The reference fixture is contributed once by the original author — per-seed scores plus the best
solution, under a pinned (task, model, config, seeds). It doubles as the author's sign-off and the
parity baseline, so the two verification procedures fold into a single artifact.
What the card records¶
A scaffold card carries explicit provenance and a verification block (cards are permissive, so these attach without a schema change):
original_author: "..." # who published the method
upstream_repo: "..." # and where
upstream_commit: "..." # pinned to a commit
registered_by: "..." # who ported it — distinct from the author
verification:
status: unverified # unverified → under_review → verified | rejected
code_review: { reviewer: "...", status: approved, ref: "..." }
parity:
fixture: "..." # the original author's reference fixture
tier_a: { rescore_passed: true }
tier_b: { decision: no_divergence, ref: "parity_experiment.json" }
A port is listed as stable and reaches the leaderboard only once verification.status is
verified — wiring a runnable class is not enough on its own. Until then a community port is
catalogued but flagged unverified.
Endpoints¶
The Hub is a small FastAPI service; every route is under /api. Reads are open; writes require an
Authorization: Bearer <token> header (mint one at POST /api/auth/token).

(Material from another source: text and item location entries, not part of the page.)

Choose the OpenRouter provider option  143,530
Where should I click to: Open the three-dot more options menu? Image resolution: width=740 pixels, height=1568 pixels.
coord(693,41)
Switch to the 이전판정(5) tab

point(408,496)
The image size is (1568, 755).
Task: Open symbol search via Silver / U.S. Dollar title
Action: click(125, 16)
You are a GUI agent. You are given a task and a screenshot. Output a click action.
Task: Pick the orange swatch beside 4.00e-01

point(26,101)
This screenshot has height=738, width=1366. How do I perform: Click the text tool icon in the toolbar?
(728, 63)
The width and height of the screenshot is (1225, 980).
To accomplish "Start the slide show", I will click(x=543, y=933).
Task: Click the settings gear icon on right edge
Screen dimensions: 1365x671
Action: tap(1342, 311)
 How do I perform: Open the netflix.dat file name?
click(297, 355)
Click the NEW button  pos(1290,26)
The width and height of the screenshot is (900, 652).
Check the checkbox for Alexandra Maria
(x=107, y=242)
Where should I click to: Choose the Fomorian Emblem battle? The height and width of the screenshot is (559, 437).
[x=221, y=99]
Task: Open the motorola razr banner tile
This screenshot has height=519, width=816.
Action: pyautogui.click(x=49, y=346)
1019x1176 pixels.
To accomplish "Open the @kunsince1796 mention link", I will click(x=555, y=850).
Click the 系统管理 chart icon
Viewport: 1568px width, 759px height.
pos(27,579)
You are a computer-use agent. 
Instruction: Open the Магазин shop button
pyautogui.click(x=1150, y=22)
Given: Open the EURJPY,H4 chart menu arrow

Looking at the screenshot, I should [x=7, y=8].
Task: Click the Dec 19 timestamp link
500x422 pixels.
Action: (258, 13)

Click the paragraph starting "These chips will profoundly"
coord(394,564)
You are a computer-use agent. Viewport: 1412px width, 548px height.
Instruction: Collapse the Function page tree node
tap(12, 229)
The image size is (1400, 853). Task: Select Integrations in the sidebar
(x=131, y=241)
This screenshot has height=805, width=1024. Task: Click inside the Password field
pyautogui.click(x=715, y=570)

| Method & path | Auth | Purpose |
|---|---|---|
GET /api/stats |
— | catalog counts + breakdowns by tier / status / type |
GET /api/scaffolds |
— | browse the scaffold catalog (filters: q, tier, status, type) |
GET /api/scaffolds/{name} |
— | fetch one scaffold card (YAML + JSON) |
POST /api/scaffolds |
bearer | register a scaffold card — body {"card_yaml": "..."} |
GET /api/tasks |
— | browse the task catalog (filters: q, domain, status) |
GET /api/tasks/{name} |
— | fetch one task card |
POST /api/tasks |
bearer | register a task card — body {"card_yaml": "..."} |
GET /api/{scaffolds\|tasks}/{name}/tree |
— | the card bundle's full file tree (recursive, like a HF repo's Files tab) |
GET /api/{scaffolds\|tasks}/{name}/file?path= |
— | one file's content (text inlined up to 200 KB) |
GET /api/{scaffolds\|tasks}/{name}/raw?path= |
— | raw file download (streams; supports Range) |
GET /api/leaderboard |
— | the leaderboard (filters: task, scaffold; sorted by score desc) |
POST /api/leaderboard |
bearer | submit a run result (lands pending until reviewed) |
POST /api/leaderboard/{id}/verify |
bearer | admin review action: flip an entry pending → accepted \| rejected |
GET /api/verifications |
— | list submitted discoveries (filters: task, status) |
POST /api/verifications |
bearer | submit a discovery (a VerificationCard) for review |
POST /api/auth/token |
gated | issue a bearer token (open in dev; gated by OG_HUB_ADMIN_TOKEN in prod) |
The full submission flow — validate a card, mint a token, POST it — is in Submit to the Hub.
Run it locally¶
The Hub mirrors the library's bundled cards, so a local instance serves the 8 scaffold cards and 64 task cards out of the box. The catalog is discoverable straight from the package without a server:
from galapagos.cards.registry import (
available_scaffolds, available_tasks, load_scaffold_card, load_task_card,
)
available_scaffolds() # the scaffold catalog the Hub mirrors
load_task_card("circle_packing") # one task card
The playground is just a budget-capped run of a runnable scaffold (it calls a live model, so set
your OpenRouter key in OPENAI_API_KEY):
galapagos run --scaffold openevolve --task playground_sphere \
--model openai/gpt-4o-mini --host openrouter --iters 20
playground_sphere is the dedicated Playground task — instant and pure-Python — designed for the
Compare demo and the fastest first runs.
Stand up the web service¶
The repository ships the Hub backend under hub/. A local instance creates a SQLite database and
syncs every bundled card on startup (library ⊆ hub):
bash hub/run_hub.sh
# → http://127.0.0.1:8000/api the API
# http://127.0.0.1:8000/docs interactive OpenAPI docs
# http://127.0.0.1:8000/healthz liveness
For a shared deployment, hub/docker-compose.yml runs the backend against Postgres. It fails
closed in prod unless you set an explicit OG_HUB_CORS origin list and an OG_HUB_ADMIN_TOKEN
(which gates token issuance). See hub/README.md for the full environment-variable reference.